The Jones Act, former 46 U.S.C. App. § 883 recodified as 46 U.S.C. § 55102, pursuant to P.L. 109-304 (October 6, 2006), states that “a vessel may not provide any part of the transportation of merchandise by water, or by land and water, between points in the United States to which the coastwise laws apply, either directly or via a foreign port” unless the vessel was built in and documented under the laws of the United States and owned by persons who are citizens of the United States. See also 19 C.F.R. §§ 4.80, 4.80b. Such a vessel, after it has obtained a coastwise endorsement from the U.S. Coast Guard, is said to be “coastwise-qualified.” The coastwise laws generally apply to points in the territorial sea, which is defined as the belt, three nautical miles wide, seaward of the territorial sea baseline, and to points located in internal waters, landward of the territorial sea baseline.

Pursuant to 19 U.S.C. § 1401(c), the word "merchandise" is defined as "goods, wares, and chattels of every description, and includes merchandise the importation of which is prohibited, and monetary instruments as defined in section 5312 of Title 31.” For purposes of the Jones Act, merchandise also includes “valueless material.” See 46 U.S.C. § 55102(a)(2). The U.S. Customs and Border Protection (“CBP”) Regulations promulgated under the authority of 46 U.S.C. § 55102 provide that a coastwise transportation of merchandise takes place when merchandise laden at a coastwise point is unladen at another coastwise point, regardless of origin or ultimate destination. See 19 C.F.R. § 4.80b(a). These regulations further clarify the term coastwise points as “including points within a harbor.” See 19 C.F.R. § 4.80(a).
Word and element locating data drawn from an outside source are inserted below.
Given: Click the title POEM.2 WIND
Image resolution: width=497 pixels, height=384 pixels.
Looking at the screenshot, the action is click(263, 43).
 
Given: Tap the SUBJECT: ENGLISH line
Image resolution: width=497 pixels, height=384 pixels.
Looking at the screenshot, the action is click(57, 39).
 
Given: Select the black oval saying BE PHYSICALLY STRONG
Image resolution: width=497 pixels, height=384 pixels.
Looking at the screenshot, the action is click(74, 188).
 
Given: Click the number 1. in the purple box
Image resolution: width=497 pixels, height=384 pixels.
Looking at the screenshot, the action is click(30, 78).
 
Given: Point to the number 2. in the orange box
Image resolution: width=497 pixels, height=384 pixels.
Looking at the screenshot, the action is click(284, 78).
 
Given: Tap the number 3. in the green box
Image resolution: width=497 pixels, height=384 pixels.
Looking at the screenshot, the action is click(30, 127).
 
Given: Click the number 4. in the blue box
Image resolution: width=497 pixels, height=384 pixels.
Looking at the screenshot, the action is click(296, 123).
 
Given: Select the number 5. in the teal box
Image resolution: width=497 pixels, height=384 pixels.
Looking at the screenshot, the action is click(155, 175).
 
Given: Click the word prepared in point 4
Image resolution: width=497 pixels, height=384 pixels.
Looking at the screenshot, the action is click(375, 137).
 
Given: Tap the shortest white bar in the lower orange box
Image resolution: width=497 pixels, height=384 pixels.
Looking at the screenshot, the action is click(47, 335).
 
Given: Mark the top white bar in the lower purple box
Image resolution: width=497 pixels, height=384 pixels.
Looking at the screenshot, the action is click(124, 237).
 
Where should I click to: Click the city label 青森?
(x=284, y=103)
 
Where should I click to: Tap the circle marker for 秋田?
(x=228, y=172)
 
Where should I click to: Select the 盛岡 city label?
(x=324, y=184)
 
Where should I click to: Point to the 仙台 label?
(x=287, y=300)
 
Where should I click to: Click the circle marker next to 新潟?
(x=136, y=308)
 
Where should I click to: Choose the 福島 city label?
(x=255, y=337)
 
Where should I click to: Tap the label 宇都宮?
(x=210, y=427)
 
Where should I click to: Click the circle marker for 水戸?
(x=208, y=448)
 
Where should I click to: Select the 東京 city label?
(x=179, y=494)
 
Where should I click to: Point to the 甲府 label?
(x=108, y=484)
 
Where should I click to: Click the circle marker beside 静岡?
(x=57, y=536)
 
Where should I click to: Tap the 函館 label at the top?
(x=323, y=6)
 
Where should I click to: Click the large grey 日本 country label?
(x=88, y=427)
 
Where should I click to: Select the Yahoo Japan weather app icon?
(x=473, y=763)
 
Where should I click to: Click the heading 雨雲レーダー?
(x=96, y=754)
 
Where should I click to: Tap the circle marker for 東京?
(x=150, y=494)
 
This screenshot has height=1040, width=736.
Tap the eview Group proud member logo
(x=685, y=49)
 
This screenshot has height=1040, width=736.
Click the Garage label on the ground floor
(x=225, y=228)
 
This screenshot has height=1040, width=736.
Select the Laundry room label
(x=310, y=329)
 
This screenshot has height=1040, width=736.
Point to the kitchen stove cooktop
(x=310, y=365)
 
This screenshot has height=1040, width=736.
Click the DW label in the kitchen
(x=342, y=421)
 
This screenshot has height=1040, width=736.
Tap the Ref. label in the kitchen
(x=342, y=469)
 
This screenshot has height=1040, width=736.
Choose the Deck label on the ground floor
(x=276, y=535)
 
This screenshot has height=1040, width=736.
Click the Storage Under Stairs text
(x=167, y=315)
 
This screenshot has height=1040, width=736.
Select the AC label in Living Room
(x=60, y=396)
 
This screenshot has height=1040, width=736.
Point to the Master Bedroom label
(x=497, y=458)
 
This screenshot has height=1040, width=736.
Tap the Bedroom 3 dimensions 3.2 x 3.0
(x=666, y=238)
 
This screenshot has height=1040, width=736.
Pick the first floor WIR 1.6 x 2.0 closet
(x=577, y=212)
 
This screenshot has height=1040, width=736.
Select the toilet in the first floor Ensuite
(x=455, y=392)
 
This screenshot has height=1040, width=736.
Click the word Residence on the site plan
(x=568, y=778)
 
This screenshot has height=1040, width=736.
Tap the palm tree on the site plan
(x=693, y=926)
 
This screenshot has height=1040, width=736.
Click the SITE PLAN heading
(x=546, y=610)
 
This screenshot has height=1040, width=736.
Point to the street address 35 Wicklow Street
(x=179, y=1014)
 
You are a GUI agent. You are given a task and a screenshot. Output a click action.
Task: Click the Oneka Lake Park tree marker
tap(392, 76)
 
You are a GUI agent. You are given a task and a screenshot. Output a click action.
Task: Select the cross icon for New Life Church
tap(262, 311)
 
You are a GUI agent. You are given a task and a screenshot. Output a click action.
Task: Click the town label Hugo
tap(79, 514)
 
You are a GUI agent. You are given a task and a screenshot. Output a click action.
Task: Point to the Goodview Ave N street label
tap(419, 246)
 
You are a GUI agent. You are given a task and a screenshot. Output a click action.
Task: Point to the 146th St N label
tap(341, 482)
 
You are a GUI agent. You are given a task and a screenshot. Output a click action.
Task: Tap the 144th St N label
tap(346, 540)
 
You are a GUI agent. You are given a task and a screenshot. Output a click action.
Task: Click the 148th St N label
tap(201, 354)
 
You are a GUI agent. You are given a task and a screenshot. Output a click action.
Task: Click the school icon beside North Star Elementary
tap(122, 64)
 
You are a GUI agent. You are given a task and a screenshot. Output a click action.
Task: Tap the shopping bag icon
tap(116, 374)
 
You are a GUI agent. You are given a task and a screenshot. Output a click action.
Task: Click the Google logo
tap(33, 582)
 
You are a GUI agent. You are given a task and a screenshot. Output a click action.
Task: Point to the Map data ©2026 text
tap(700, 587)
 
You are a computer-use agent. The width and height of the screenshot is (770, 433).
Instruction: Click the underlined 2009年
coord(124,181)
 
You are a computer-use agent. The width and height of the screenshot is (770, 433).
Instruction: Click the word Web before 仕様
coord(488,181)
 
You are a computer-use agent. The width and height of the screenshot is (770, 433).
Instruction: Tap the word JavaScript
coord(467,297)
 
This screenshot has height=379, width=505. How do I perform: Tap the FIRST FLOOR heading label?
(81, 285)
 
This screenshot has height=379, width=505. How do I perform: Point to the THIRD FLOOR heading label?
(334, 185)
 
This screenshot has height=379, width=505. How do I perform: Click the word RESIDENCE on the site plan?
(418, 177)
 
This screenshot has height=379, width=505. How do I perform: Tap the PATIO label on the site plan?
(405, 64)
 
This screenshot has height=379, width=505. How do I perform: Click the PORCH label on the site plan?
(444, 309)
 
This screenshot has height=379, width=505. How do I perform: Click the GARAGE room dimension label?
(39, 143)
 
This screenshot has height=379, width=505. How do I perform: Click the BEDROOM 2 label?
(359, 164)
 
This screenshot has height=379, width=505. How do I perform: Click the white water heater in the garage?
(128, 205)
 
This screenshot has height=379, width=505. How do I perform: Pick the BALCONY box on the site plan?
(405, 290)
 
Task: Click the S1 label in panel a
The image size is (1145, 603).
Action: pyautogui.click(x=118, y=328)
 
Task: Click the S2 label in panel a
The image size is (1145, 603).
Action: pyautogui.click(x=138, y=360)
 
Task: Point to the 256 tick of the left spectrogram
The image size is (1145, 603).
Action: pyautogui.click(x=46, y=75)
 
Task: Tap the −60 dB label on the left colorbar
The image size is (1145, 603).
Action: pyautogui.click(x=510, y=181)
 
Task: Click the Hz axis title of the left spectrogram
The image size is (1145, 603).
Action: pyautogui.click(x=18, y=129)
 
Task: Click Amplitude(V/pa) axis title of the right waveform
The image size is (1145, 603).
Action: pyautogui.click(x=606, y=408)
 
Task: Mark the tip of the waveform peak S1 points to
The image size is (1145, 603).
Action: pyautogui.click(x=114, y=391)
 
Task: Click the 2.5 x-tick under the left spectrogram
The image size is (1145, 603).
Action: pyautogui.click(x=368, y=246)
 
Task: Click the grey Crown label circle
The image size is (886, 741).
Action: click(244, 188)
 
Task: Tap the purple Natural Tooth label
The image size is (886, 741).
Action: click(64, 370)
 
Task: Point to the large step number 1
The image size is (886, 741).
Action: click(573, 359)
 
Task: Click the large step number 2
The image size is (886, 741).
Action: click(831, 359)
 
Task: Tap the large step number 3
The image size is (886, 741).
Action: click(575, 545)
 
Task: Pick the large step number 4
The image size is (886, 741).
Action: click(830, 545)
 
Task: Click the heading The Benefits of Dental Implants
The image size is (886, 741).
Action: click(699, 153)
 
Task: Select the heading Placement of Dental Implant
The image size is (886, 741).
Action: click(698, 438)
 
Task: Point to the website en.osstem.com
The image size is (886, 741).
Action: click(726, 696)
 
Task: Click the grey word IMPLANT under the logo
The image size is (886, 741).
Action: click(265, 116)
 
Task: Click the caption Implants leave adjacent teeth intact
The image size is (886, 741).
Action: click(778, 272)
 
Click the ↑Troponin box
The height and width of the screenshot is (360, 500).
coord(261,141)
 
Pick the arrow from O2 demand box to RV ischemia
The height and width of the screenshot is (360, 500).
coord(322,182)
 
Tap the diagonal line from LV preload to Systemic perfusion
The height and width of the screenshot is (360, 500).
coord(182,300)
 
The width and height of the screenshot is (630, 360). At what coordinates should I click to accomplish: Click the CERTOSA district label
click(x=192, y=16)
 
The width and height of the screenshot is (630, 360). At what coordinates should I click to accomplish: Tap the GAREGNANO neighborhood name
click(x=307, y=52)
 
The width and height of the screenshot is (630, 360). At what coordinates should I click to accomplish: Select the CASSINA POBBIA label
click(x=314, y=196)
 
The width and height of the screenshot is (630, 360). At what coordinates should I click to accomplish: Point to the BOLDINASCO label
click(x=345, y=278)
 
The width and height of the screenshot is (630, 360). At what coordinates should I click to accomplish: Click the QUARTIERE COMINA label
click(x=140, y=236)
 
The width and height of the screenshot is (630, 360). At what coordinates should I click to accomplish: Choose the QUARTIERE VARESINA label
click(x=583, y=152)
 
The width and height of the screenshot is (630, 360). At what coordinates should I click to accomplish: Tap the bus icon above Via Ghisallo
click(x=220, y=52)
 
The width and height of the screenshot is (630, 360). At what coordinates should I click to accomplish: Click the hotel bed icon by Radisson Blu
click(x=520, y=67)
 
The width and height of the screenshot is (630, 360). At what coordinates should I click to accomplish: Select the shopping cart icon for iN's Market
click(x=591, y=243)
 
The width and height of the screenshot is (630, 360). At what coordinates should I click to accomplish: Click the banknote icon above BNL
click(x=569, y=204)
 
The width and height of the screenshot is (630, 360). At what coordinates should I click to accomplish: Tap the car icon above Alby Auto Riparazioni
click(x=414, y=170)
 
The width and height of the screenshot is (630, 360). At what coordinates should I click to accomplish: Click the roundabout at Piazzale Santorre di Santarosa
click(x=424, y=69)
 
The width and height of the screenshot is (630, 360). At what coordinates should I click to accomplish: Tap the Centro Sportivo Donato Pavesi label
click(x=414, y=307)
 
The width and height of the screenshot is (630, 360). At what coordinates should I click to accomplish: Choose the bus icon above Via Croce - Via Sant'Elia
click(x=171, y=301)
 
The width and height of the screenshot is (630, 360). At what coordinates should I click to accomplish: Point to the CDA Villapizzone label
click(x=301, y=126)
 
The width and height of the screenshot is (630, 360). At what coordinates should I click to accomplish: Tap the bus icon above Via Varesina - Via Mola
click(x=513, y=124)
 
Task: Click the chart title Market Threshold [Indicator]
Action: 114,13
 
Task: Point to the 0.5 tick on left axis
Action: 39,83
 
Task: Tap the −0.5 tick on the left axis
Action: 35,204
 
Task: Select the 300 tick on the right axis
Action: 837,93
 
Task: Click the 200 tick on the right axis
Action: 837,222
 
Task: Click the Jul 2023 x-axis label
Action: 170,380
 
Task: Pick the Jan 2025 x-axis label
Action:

In addition, CBP has narrowly construed what constitutes the same coastwise point. In Headquarters Ruling Letter W115601, dated February 28, 2002, CBP found merchandise can be laden and unladen at the same location without violating 46 U.S.C. § 55102 but if the merchandise was unladen even a vessel width from the dock where it is laden (with no contact with the dock at any point) then a violation of 46 U.S.C. § 55102 has occurred. You state that you will unlade the merchandise at the dock from which it was originally laden. Accordingly, given that the merchandise was originally laden at this dock, it may be unladen at the same dock without violating 46 U.S.C. § 55102. HOLDING

The transportation of merchandise by a non-coastwise-qualified vessel as described above does not constitute a violation of 46 U.S.C. § 55102.